Herr Dietmar Laschinski
EPHK
Leiter der Verkehrsinspektion 1 des Polizeipräsidiums Recklinghausen, im Nebenamt seit 20 Jahren Lehrbeauftragter für Verkehrsrecht und Verkehrsmanagement an der Fachhochschule für öffentliche Verwaltung NRW, Abteilung Gelsenkirchen


Verkehrsunfälle, an denen Senioren beteiligt sind bzw. die durch Senioren verursacht wurden, führen in den Medien immer wieder zu großem Aufsehen. Oftmals wird der Eindruck vermittelt, dass die Altersgruppe der Senioren aufgrund altersbedingter Einschränkungen eine Gefahr für andere Verkehrsteilnehmer darstellt.
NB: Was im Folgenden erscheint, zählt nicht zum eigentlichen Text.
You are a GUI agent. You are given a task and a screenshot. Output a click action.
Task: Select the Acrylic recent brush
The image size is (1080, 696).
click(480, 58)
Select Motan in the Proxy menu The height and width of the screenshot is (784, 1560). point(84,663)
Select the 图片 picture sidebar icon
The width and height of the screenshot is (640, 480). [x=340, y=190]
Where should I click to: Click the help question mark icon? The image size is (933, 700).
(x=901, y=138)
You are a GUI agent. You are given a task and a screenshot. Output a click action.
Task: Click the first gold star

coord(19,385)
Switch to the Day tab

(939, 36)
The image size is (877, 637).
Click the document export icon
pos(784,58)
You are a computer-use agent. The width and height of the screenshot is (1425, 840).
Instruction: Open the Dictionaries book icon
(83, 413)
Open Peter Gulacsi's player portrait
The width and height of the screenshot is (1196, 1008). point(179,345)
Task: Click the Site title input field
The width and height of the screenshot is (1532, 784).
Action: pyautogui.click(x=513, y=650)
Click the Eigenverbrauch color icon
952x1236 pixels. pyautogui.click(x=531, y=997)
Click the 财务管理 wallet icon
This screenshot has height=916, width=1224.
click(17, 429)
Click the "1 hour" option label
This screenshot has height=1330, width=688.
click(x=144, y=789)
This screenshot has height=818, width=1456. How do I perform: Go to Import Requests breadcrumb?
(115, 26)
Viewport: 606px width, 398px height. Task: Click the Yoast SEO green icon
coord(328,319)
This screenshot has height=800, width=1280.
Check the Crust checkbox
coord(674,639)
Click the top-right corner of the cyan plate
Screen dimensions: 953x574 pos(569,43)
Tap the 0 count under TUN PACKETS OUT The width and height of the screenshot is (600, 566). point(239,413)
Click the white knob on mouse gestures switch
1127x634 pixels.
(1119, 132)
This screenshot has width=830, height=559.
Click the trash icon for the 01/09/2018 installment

In diesem Zusammenhang wird in der Öffentlichkeit häufig eine Verstärkung präventiver Maßnahmen gefordert, wie z.B. eine Fahrtauglichkeitsüberprüfung ab einem Lebensalter von 65 Jahren oder auch die zeitliche Befristung von der Fahrerlaubnis. Fraglich ist jedoch, inwieweit der Senior durch seine altersbedingten Dispositionen gesundheitlich eingeschränkt ist und in welchem Maße sich diese auf die Teilnahme am Straßenverkehr auswirken.
In diesem Zusammenhang wird die Verkehrsunfallsituation einer Polizeibehörde beleuchtet. Sind spektakuläre Verkehrsunfälle unter Beteiligung von Senioren signifikant für ein erhöhtes Altersrisiko im Straßenverkehr oder doch zufällige Erscheinungsformen?